L’Irlandais William Wallace composa entre 1845 et 1865 six opéras, dont Naxos nous offre ici le premier et le plus réussi ; ce même label a récemment enregistré sa Lurline, sous la direction de Richard Bonynge (voir recension). Maritana connut un succès durable un peu partout dans le monde (notamment à Vienne dès 1848). Le livret s’inspire du Don César de Bazan, pièce française signée Adolphe d’Ennery et Dumanoir (1844), qui devait un quart de siècle plus tard être proposé à Massenet pour sa première grande composition lyrique. A défaut de pouvoir entendre cet opéra-comique créé Salle Favart en 1872 (l’année 2012 fournirait l’occasion idéale de lui redonner vie, on peut rêver), la Maritana de Wallace nous permet de nous familiariser indirectement avec l’argument du Don César de Bazan de Massenet. Principale différence de typologie vocale : le héros éponyme est ici un ténor, alors que Massenet en ferait une basse chantante.
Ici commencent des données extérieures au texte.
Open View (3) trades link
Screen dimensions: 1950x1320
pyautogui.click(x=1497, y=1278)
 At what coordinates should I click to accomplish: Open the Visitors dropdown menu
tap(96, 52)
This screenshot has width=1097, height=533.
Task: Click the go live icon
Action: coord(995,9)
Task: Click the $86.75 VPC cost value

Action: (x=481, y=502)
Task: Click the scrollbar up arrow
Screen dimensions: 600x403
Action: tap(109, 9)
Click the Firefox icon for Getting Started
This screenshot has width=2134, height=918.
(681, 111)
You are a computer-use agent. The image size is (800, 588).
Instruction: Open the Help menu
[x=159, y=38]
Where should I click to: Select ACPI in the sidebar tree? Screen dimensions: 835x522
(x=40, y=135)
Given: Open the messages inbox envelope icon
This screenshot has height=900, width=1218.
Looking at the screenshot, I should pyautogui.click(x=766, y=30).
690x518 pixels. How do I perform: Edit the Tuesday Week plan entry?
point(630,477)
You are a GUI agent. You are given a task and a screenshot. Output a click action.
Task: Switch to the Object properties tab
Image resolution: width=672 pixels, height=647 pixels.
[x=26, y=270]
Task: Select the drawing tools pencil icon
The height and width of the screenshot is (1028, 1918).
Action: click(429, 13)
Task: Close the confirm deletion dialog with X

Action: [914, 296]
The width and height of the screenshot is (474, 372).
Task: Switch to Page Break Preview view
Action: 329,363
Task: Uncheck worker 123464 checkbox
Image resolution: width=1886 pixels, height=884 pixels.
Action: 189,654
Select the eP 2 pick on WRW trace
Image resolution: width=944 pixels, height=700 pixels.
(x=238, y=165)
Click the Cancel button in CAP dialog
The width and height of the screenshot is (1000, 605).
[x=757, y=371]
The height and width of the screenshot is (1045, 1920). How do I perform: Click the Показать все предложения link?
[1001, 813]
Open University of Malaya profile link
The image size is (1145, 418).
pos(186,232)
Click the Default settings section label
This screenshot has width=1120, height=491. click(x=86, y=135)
Après une ouverture assez développée, où l’on décèle toutes sortes d’influences contemporaines, les mélodies se succèdent, charmantes mais toujours brèves, se limitant souvent à une seule strophe. Malgré l’intitulé « opéra en trois actes », il s’agit en fait d’un opéra-comique avec dialogues parlés (en 1877, pour une reprise à Dublin en italien, des récitatifs avaient été ajoutés par Severio Mattei, et c’est sous cette forme que l’œuvre fut donnée à Covent Garden en 1880). Seuls trois morceaux dépassent les cinq minutes : le très beau duo Maritana/Don José au premier acte, le Finale de l’acte II, et l’autre duo, entre Maritana et Don Caesar, au dernier acte. Quelques airs ont assuré le succès durable de l’œuvre : la ballade de Don José « In happy moments », ou celle de Maritana, « Scenes that are brightest ».
Proclamée belcantiste par le label Opera Rara, Majella Cullagh n’a pas toujours fait l’unanimité autour de ses interprétations rossiniennes et donizettiennes. Comme il s’agit ici de la réédition d’un enregistrement remontant à 1995, la voix a quinze ans de moins que dans sa Linda de Chamounix de Bergame, parue l’an dernier chez Dynamic, par exemple (voir recension) ; quant à la musique de Wallace, l’agilité y est un peu moins sollicitée. Il n’y a pas grand-chose à reprocher à la prestation de la soprano irlandaise, si ce n’est peut-être une palette expressive assez limitée. Lynda Lee interprète avec sensibilité la romance du personnage travesti de Lazarillo. Malgré des nasalités occasionnelles, Paul Charles Clarke est un Don Caesar plein de vaillance, et il se tire avec brio de son air à contre-ut, « Yes, let me like a soldier fall ». Habitué de la scène de l’English National Opera, et distribué dans de petits rôles à Covent Garden, le baryton Ian Caddy plafonne parfois un peu dans les aigus. Si l’on entend assez vite que le RTÉ Philharmonic Choir est un chœur amateur, les sopranos surtout, le RTÉ Concert Orchestra donne en revanche toute satisfaction, sous la baguette attentive de son Chef Principal, Proinnsías Ó Duinn. Maritana a certes son importance dans l’histoire de l’opéra anglais, mais en toute honnêteté, la musique n’en sera une révélation pour personne, et on ne peut pas dire que cet enregistrement en transcende les limites.